Calcutta, Dec 18: Birla Corporation Ltd of the MP Birla fold has fixed a Rs 9 premium on its forthcoming Rs 350-crore rights issue on the face value of each Rs 10 share. This the second time in two years that the company has had to opt for a rights issue to fund its plans.In a note to the stock exchange, Birla Corporation noted that its board of directors met on Monday and cleared the rights issue price at Rs 19. The company will be issuing 2,20,01,528 shares in the ratio of two shares for every five held.
Earlier, the company had decided to issue three shares for every ten held by the shareholders.
It reported a net loss of Rs 38.36 crore for the year to March 31, 2000, on a turnover of Rs 1038 crore. However, for the year to March 31, 1999, its loss was higher at Rs 53.62 crore on a turnover of Rs 900 crore.

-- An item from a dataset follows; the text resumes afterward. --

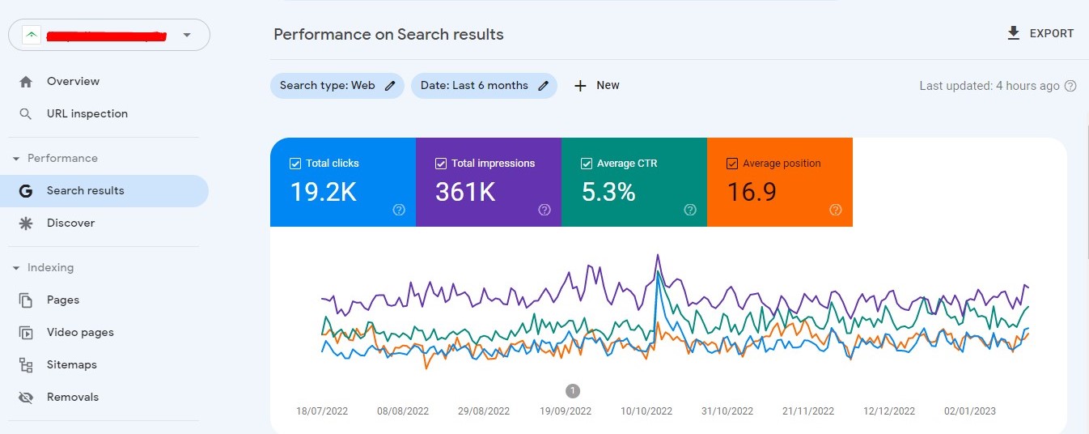Click the annotation marker on chart timeline
This screenshot has height=434, width=1089.
(573, 390)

Its scrip closed at Rs 21 on the Calcutta Stock Exchange on Monday against an opening price of Rs 20.90. The 52-week high and low was Rs 21 and Rs 20.90 respectively.
Birla Corporation has a huge annual interest payout of Rs 52.53 crore and a massive debt component of Rs 314.92 crore of which Rs 266.75 crore is secured and the balance Rs 48.17 crore unsecured. The issue was cleared by the Securities & Exchange Board of India on December 1. The funds raised will be used for capital expenditure on the modernisation and to fund partly the cash losses.
The company's 1999 rights issue had carried a Rs 22 premium on a face value of Rs 10 share. Though the company claims that the issue was oversubscribed, market sources maintain that the issue just managed to scrape through.